### Activity
Reproduce the article below on the Chestnut Hill College partnership with Cristo Rey Philadelphia word for word, from its headline through its final sentence.

### Text provided
————

Partnership Benefits High School Students

Partnership Benefits High School Students

Cristo Rey agreement
Jodie K. Smith, vice president for enrollment management, and Michael Gomez, principal of Cristo Rey Philadelphia, sign the partnership agreement.
Brenda Lange

Chestnut Hill College recently announced a partnership with Cristo Rey Philadelphia High School that offers two, $20,000 annual scholarships to first-year students entering CHC from Cristo Rey Philadelphia. The first scholarships will be awarded in the fall 2016 semester.

Cristo Rey Philadelphia is one of 28 high schools in the Cristo Rey network, which serves more than 9,000 students around the country. The Philadelphia school opened in 2012 as a partnership between local educators, businesses and universities and is an independent, Catholic high school for youth of all faiths in grades 9 to 12. The school’s website notes that the curriculum combines rigorous academics with professional work experience and serves high school students who could not otherwise afford a private education.

Cristo Rey Philadelphia students work five days per month in real jobs, for real wages, at leading Philadelphia area businesses where they are mentored by professionals. Its site says the jobs accelerate the students’ development and the wages they earn fund a substantial portion of the cost of their education.

The CHC scholarships will be renewable for up to four years of full-time enrollment in the School of Undergraduate Studies. Recipients must meet all of CHC’s admissions requirements.

“We believe that each student who comes to Chestnut Hill College has the opportunity to benefit from a mission-based, curriculum rich, Catholic liberal arts education offered in an inclusive environment,” says President Carol Jean Vale, SSJ, Ph.D. “Our schools have similar missions of engaging students from their first encounter through graduation. Our vision is that Cristo Rey students will experience a seamless transition from high school into academia that will prepare them for life’s challenges by helping them to grow intellectually, spiritually, emotionally and socially.”

————

### Recorded data
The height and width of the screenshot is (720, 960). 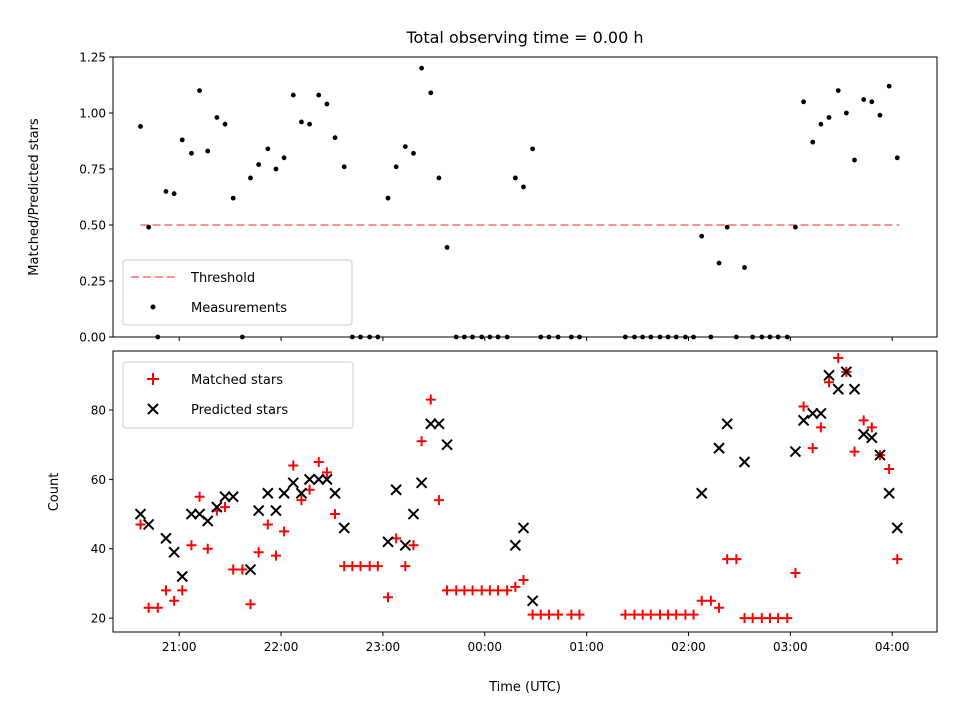 I want to click on legend-box, so click(x=238, y=292).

————

### Finished exercise
Partnership Benefits High School Students

Partnership Benefits High School Students

Cristo Rey agreement
Jodie K. Smith, vice president for enrollment management, and Michael Gomez, principal of Cristo Rey Philadelphia, sign the partnership agreement.
Brenda Lange

Chestnut Hill College recently announced a partnership with Cristo Rey Philadelphia High School that offers two, $20,000 annual scholarships to first-year students entering CHC from Cristo Rey Philadelphia. The first scholarships will be awarded in the fall 2016 semester.

Cristo Rey Philadelphia is one of 28 high schools in the Cristo Rey network, which serves more than 9,000 students around the country. The Philadelphia school opened in 2012 as a partnership between local educators, businesses and universities and is an independent, Catholic high school for youth of all faiths in grades 9 to 12. The school’s website notes that the curriculum combines rigorous academics with professional work experience and serves high school students who could not otherwise afford a private education.

Cristo Rey Philadelphia students work five days per month in real jobs, for real wages, at leading Philadelphia area businesses where they are mentored by professionals. Its site says the jobs accelerate the students’ development and the wages they earn fund a substantial portion of the cost of their education.

The CHC scholarships will be renewable for up to four years of full-time enrollment in the School of Undergraduate Studies. Recipients must meet all of CHC’s admissions requirements.

“We believe that each student who comes to Chestnut Hill College has the opportunity to benefit from a mission-based, curriculum rich, Catholic liberal arts education offered in an inclusive environment,” says President Carol Jean Vale, SSJ, Ph.D. “Our schools have similar missions of engaging students from their first encounter through graduation. Our vision is that Cristo Rey students will experience a seamless transition from high school into academia that will prepare them for life’s challenges by helping them to grow intellectually, spiritually, emotionally and socially.”